## EXERCISE BRIEF
Extract each line of the listing below that contains the string "Open". Case counts.

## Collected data
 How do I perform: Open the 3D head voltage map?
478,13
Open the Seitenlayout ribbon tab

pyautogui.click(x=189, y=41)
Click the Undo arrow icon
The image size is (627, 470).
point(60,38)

## OUTPUT BELOW
 How do I perform: Open the 3D head voltage map?
Open the Seitenlayout ribbon tab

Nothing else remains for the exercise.